Io odio fare la coda! Non sopporto la coda alle casse del supermercato, la coda all’ufficio postale, non sono mai stato sulla Torre Eiffel… perché ODIO la coda. D’altro canto non sopporto nemmeno le affermazioni qualunquiste del tipo: «eh, non è vero che c’è la crisi, hai visto quanta gente in fila per comprare il nuovo iPhone!». Eh già perché, alla fine uno se ha tempo e soldi da spendere, ma anche se vuole indebitarsi per un telefonino saranno pure cazzi suoi, ma non è questo il punto.

La verità è che fare la coda alle due di notte per comprare un cellulare, è qualcosa di più di un moto di follia collettiva: significa, in un certo senso,  partecipare ad un evento, trascorrere del tempo con persone che hanno la tua stessa passione, socializzare e non è compito mio e di nessun altro stare a giudicare le passioni altrui o il rapporto prezzo/prestazioni del nuovo cazzillo con la mela bacata morsicata [1], altrimenti dovrei fare la stessa cosa per chi fa la coda allo stadio o si apposta il giorno prima ai cancelli per vedere un concerto di Vasco Rossi. Del resto io spendo un sacco di soldi in cazzate inutili bellissimi gadget, e se non fosse che dovrei essere un buon padre di famiglia ne spenderei tanti di più.
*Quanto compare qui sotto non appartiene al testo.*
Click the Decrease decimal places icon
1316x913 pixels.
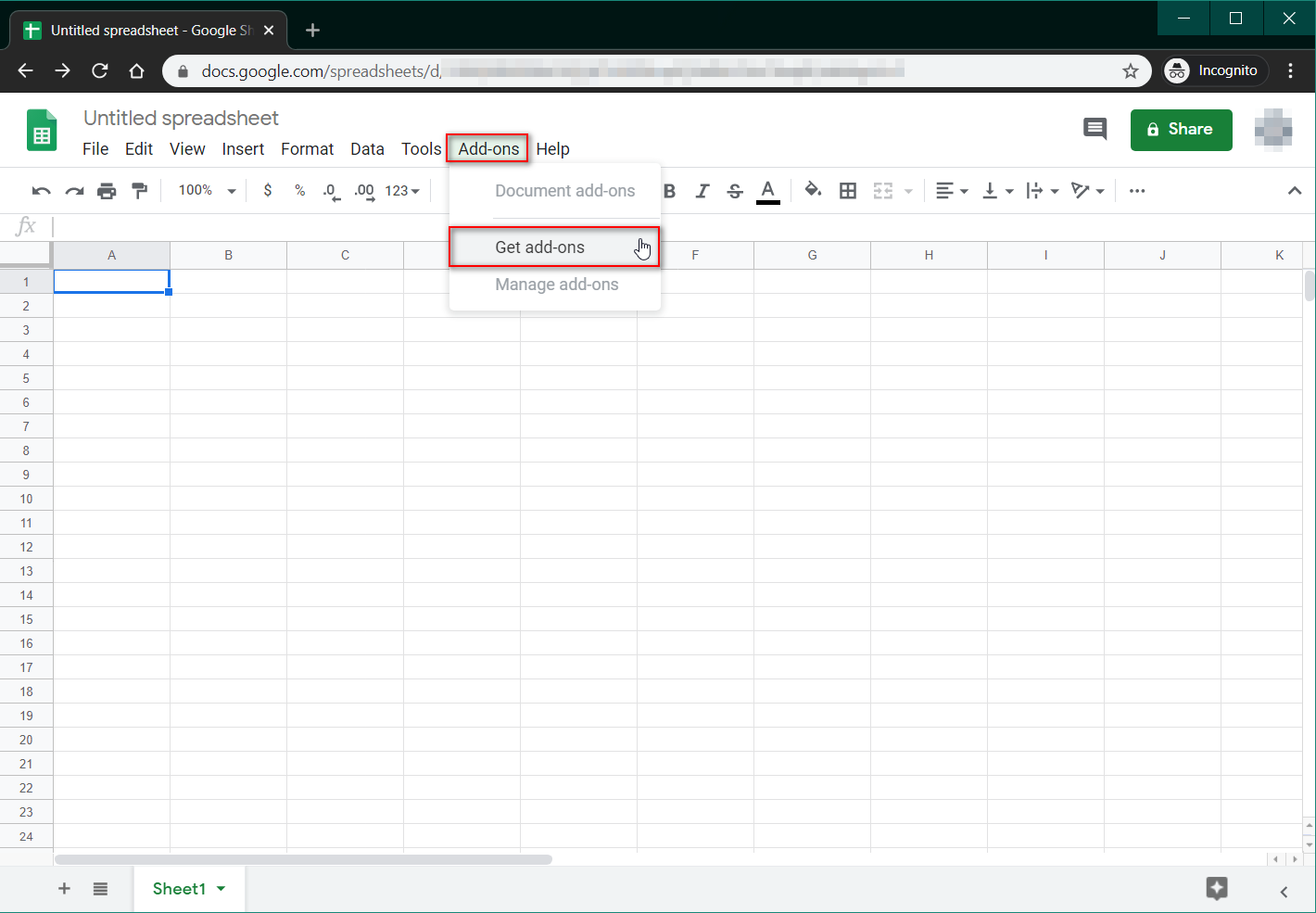tap(330, 190)
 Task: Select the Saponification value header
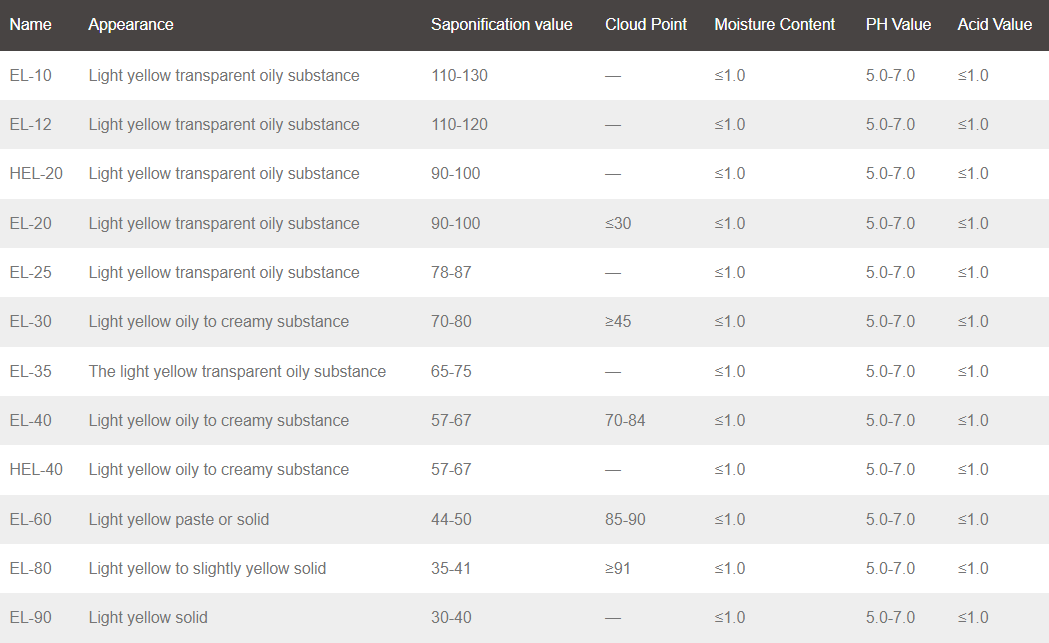(x=502, y=25)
Nonostante il mio odio per le code, ricordo, con una sorta di nostalgia, le file chilometriche davanti alla segreteria dell’università nei giorni dell’iscrizioni, ricordo le chiacchiere con i colleghi e alcuni scambi di battute per infrangere la noia con ragazze più o meno carine e più o meno intelligenti, insomma non c’era Facebook e in qualche modo bisognava pur socializzare.
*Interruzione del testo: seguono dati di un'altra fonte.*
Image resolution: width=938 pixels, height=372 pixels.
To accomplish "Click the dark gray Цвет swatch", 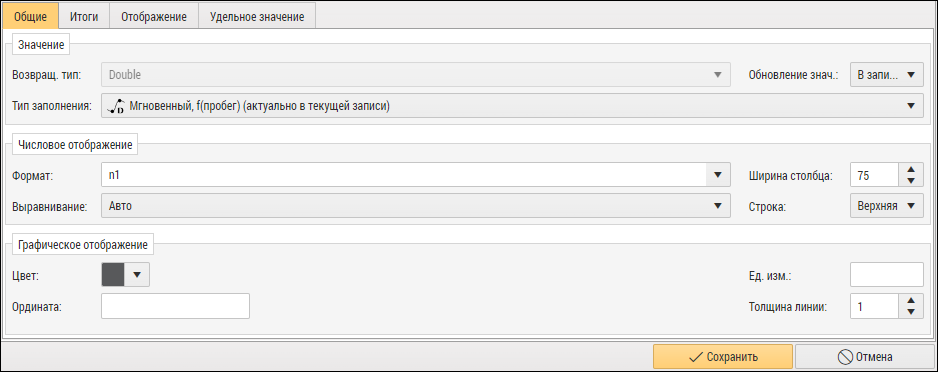I will [113, 275].
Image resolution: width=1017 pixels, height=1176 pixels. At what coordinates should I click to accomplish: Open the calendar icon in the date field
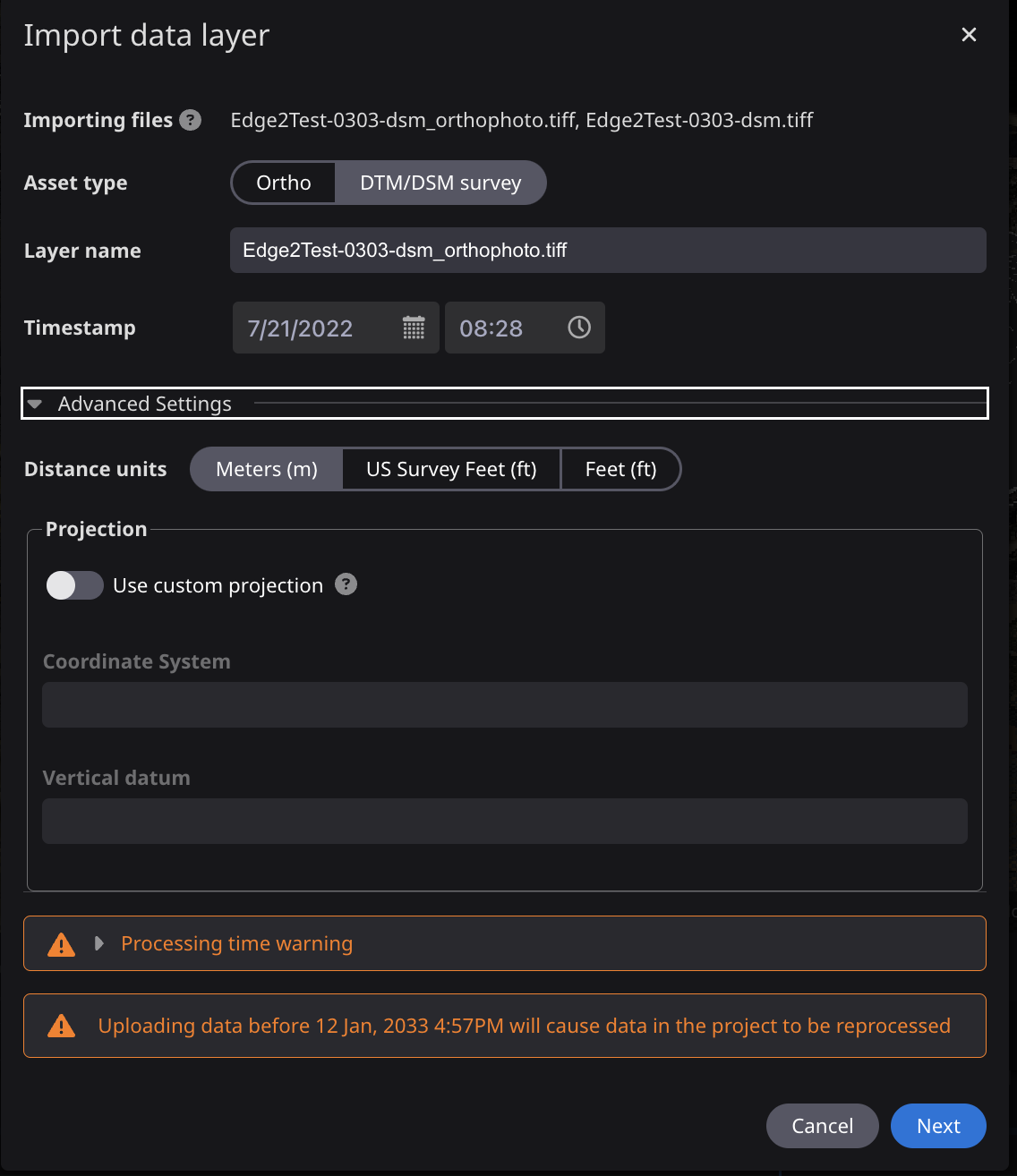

Tutto ciò per parlare dell’ultimo esempio clamoroso di coda da far scalpore, quella davanti al McDonald’s della Galleria Vittorio Emanuele a Milano. Ho pranzato in quel fast food un paio di mesi fa mentre ero a Milano per un convegno [2] ed in effetti è probabilmente la location più bella in cui ho trovato un McDonald’s, tanto bella da essere perfino discutibile, ma francamente penso che il comune di Milano sbagli a chiudere un punto di aggregazione per favorire l’apertura di un negozio di Prada ma, si sa, io sono di parte, adoro McDonald’s quasi quanto mi fanno schifo i panini che vende.
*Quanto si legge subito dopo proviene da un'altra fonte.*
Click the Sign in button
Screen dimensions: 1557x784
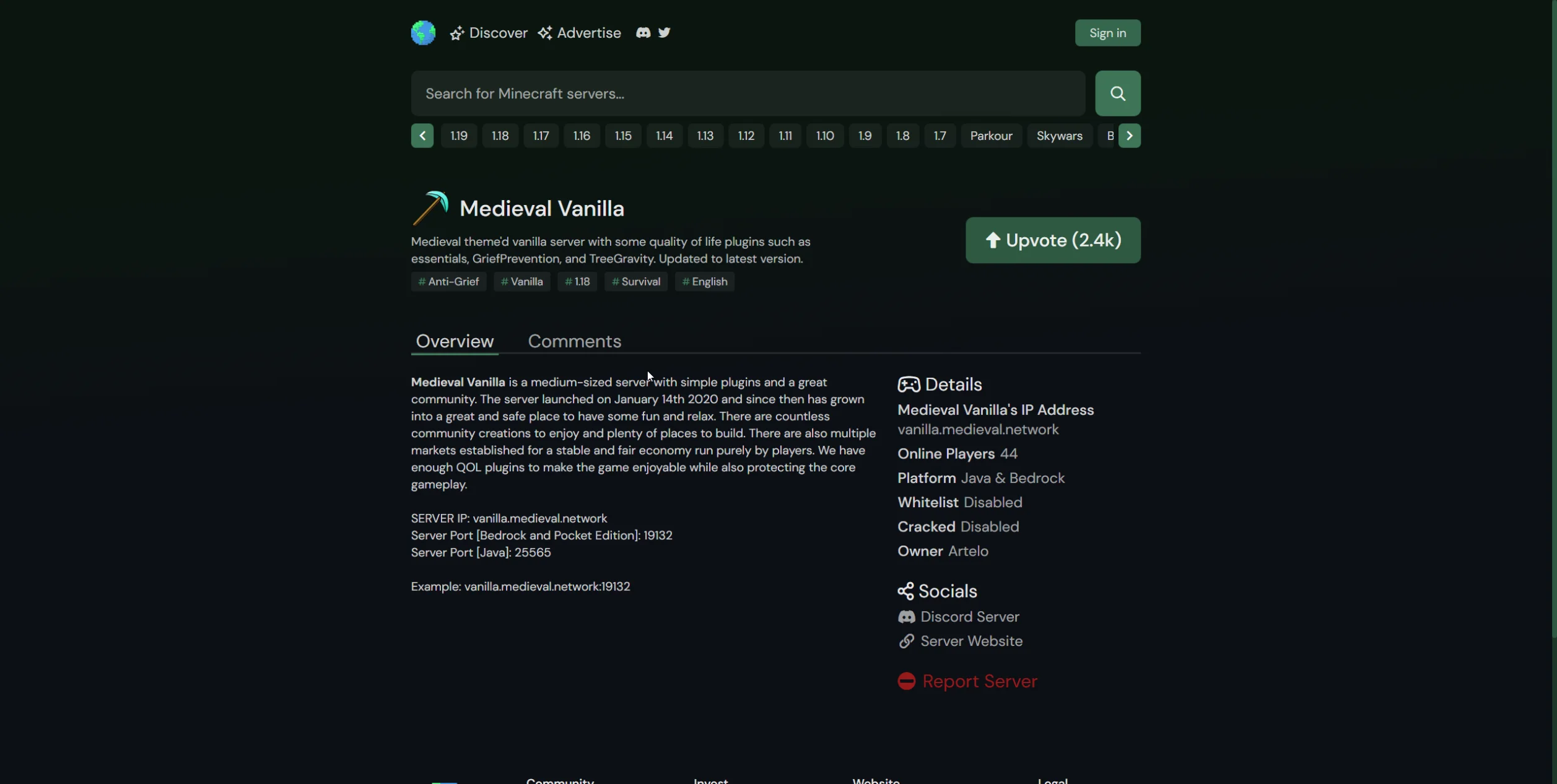point(1107,33)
Tornando alla coda, il famoso fast food, prima della chiusura ha deciso di “ringraziare” la clientela affezionata offrendo panini e coca cola gratis a tutti e da qui la fila delle oltre 5.000 persone che ne hanno approfittato. Ma a pensarci bene, siamo davvero ridotti a fare tre ore di coda per elemosinare un panino o forse la stessa coda diventa un evento, un modo di aggregazione sociale? E’ evidente che  partecipare a quella coda per un panino abbia un significato che va oltre il premio finale; del resto, probabilmente, i nostri amici anglosassoni e la loro queue queste cose le hanno scoperte da tempo, anche se noi italiani rimaniamo sempre campioni mondiali di queue jump :-(

[1] OK è più forte di me, non riesco a non giudicare

[2] In quell’occasione ho avuto modo di scambiare tre parole con l’uomo alla ribalta delle cronache di questi giorni, il presidente della Regione Lombardia Formigoni (non ho letto i giornali magari non lo è già più), devo dire che a parte CL e la sua orrida camicia color carta da zucchero aveva una  prontezza nella battuta che non avrei mai sospettato in lui.

2 commenti
  1. Alex Girola
    Alex Girola dice:

    Ecco perché mi piace seguire il tuo blog :)

    Condivido tutto, dall’odio per le code all’odio di chi giudica chi le fa per motivi astrusi (l’iPhone, l’ultimo libro di Harry Potter etc). Cioè, non sono cose che farei, perché sono pigro e insofferente alla folla, ma ben venga se qualcuno vuole socializzare così.
    Basta psicologia da uomo-medio “eh, c’è la crisi e fanno la fila per l’iPhone”… e ‘sti cazzi no?